对序列为SEQ ID No.1的核酸适配体进行二级结构预测,发现其结构中含有典型的茎环结构,而且核酸适配体与靶标结合中依赖核酸适配体的二级结构,茎环属于二级结构中的一种,是茎环结构的形成是核酸适配体呈现亲和性的结构基础,含有典型的茎环结构表明该核酸适配体具有较好的稳定性;还发现其具有两个可能结合的发夹结构,且5’端形成的发夹结构是最有可能的结合位点,可以在此进行了截短优化。

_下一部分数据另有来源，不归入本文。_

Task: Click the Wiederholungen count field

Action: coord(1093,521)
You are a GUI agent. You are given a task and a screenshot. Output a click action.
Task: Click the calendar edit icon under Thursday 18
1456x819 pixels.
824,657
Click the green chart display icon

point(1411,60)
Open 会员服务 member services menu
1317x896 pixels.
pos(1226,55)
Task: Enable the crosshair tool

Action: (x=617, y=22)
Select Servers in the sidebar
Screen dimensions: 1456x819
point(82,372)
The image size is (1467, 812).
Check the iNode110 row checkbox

本公开还提供了一种可特异性识别α-乳白蛋白的核酸适配体,所述核酸适配体的序列为5'-AGCAGCACAGAGGTCAGATGGTGCTGCGAA-3'(SEQ ID NO.2)。经试验证明,序列为SEQID No.2的核酸适配体的解离常数Kd值为14.05±4.2,相对于序列为SEQ ID No.1的核酸适配体,其结合亲和力提高了约6倍,且该核酸适配体能很好区分乳中其他蛋白,例如β-乳球蛋白、酪蛋白、牛血清蛋白、IgG等,对α-乳白蛋白具有良好的特异性。对序列为SEQ ID No.2的核酸适配体进行二级结构预测,发现其结构中也含有典型的茎环结构,序列为SEQ IDNo.2的核酸适配体也具有较好的稳定性。
本公开还提供了一种可特异性识别α-乳白蛋白的核酸适配体,所述核酸适配体的序列与SEQ ID NO.1或SEQ ID NO.2所示的序列具有60%以上的同源性;
或,
所述核酸适配体的序列为SEQ ID NO.1或SEQ ID NO.2所示的序列的杂交序列;
或,
所述核酸适配体的序列为由SEQ ID NO.1或SEQ ID NO.2所示的序列转录的RNA序列。
在一些可能的实施方式中,所述核酸适配体的核苷酸序列上可以结合有标记物。所述核酸适配体可实现过敏原α-乳白蛋白定性和定量的快速检测,具有成本低,特异性高和适用范围广等优点,作为一种过敏原识别分子在食品加工、食品管理及营养规划等领域中用途广泛。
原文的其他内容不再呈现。